## Exercise brief
Repeat the entries' lines from the line holding "Task: Click the Export button" through the line holding "Action: click(x=1163, y=913)", both included. Leave the pictures out of your answer.

#### Items ####

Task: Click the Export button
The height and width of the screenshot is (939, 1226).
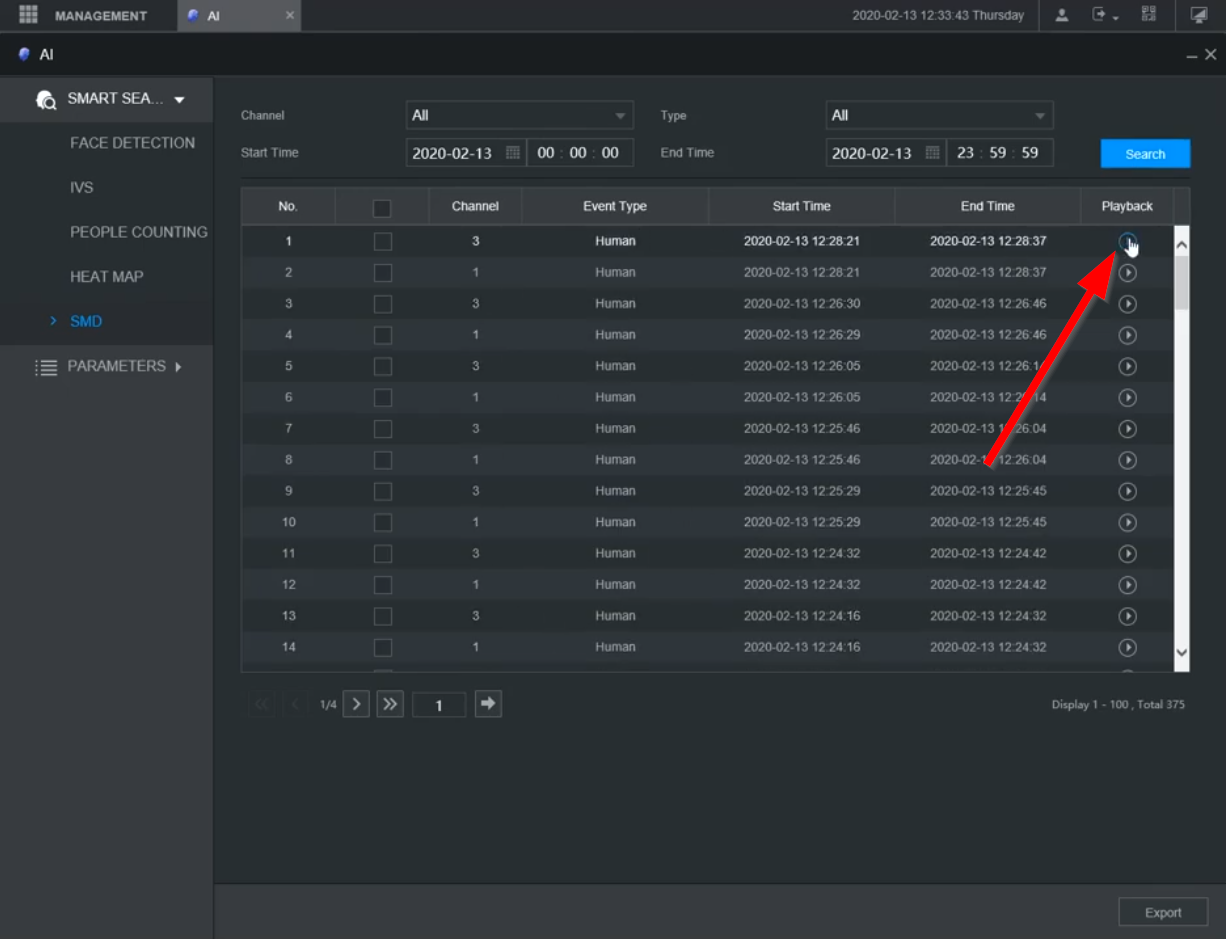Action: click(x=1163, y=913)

####
#### Items ####

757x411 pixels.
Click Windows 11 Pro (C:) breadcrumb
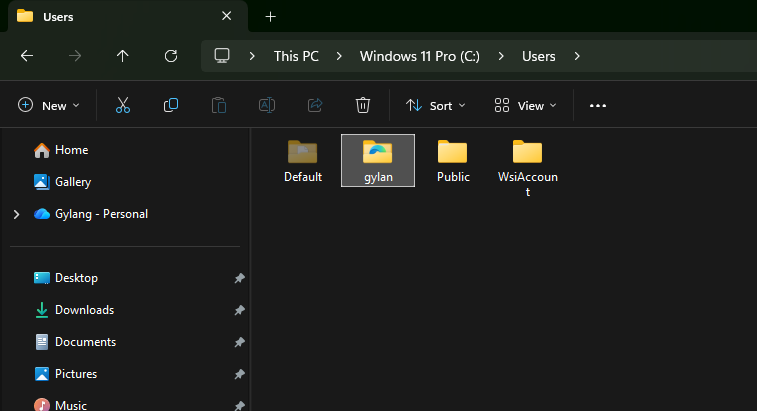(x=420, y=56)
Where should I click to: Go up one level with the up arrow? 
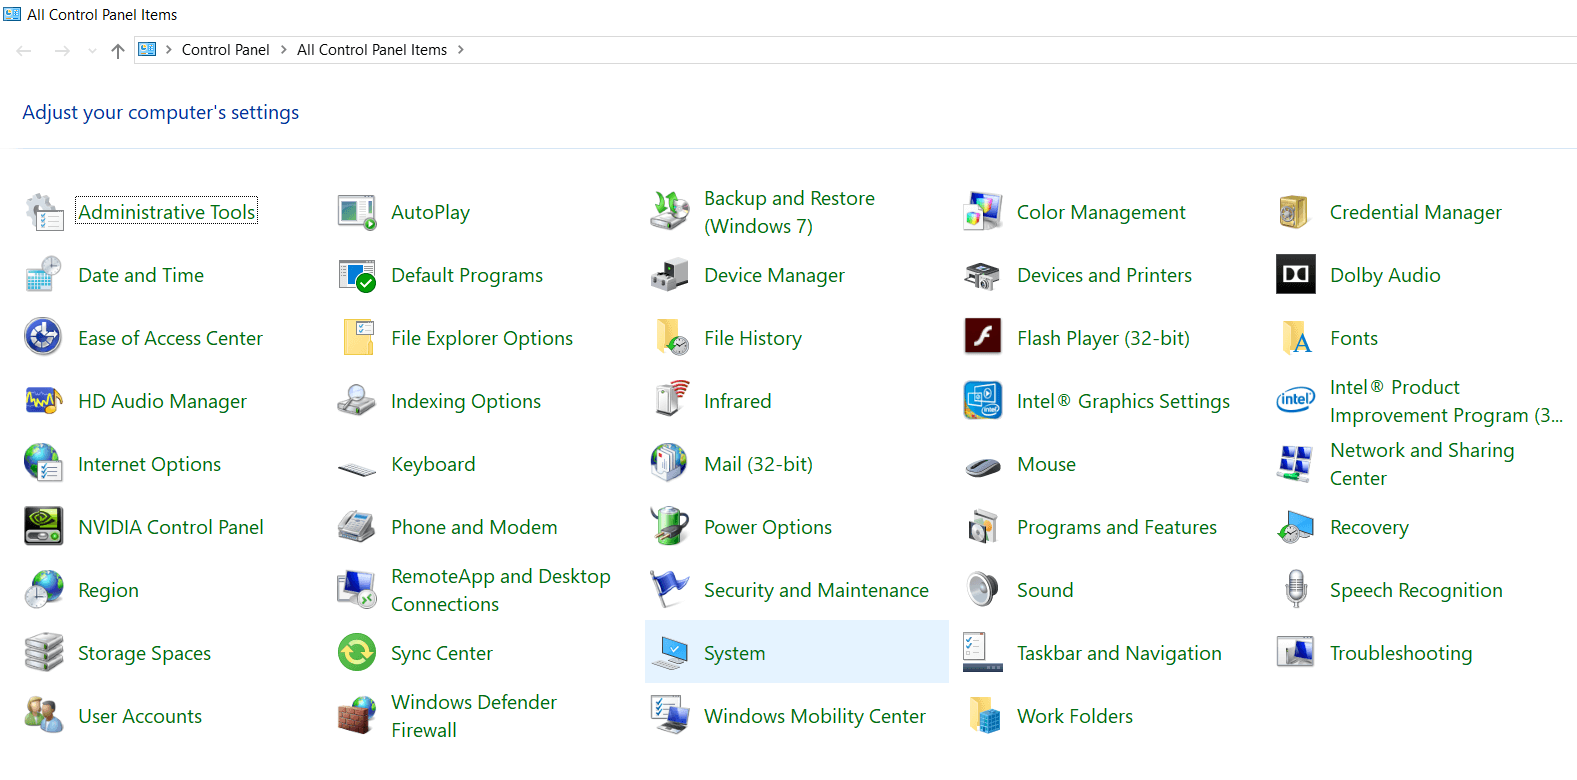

####

## Result
Task: Click the Export button
The height and width of the screenshot is (939, 1226).
Action: click(x=1163, y=913)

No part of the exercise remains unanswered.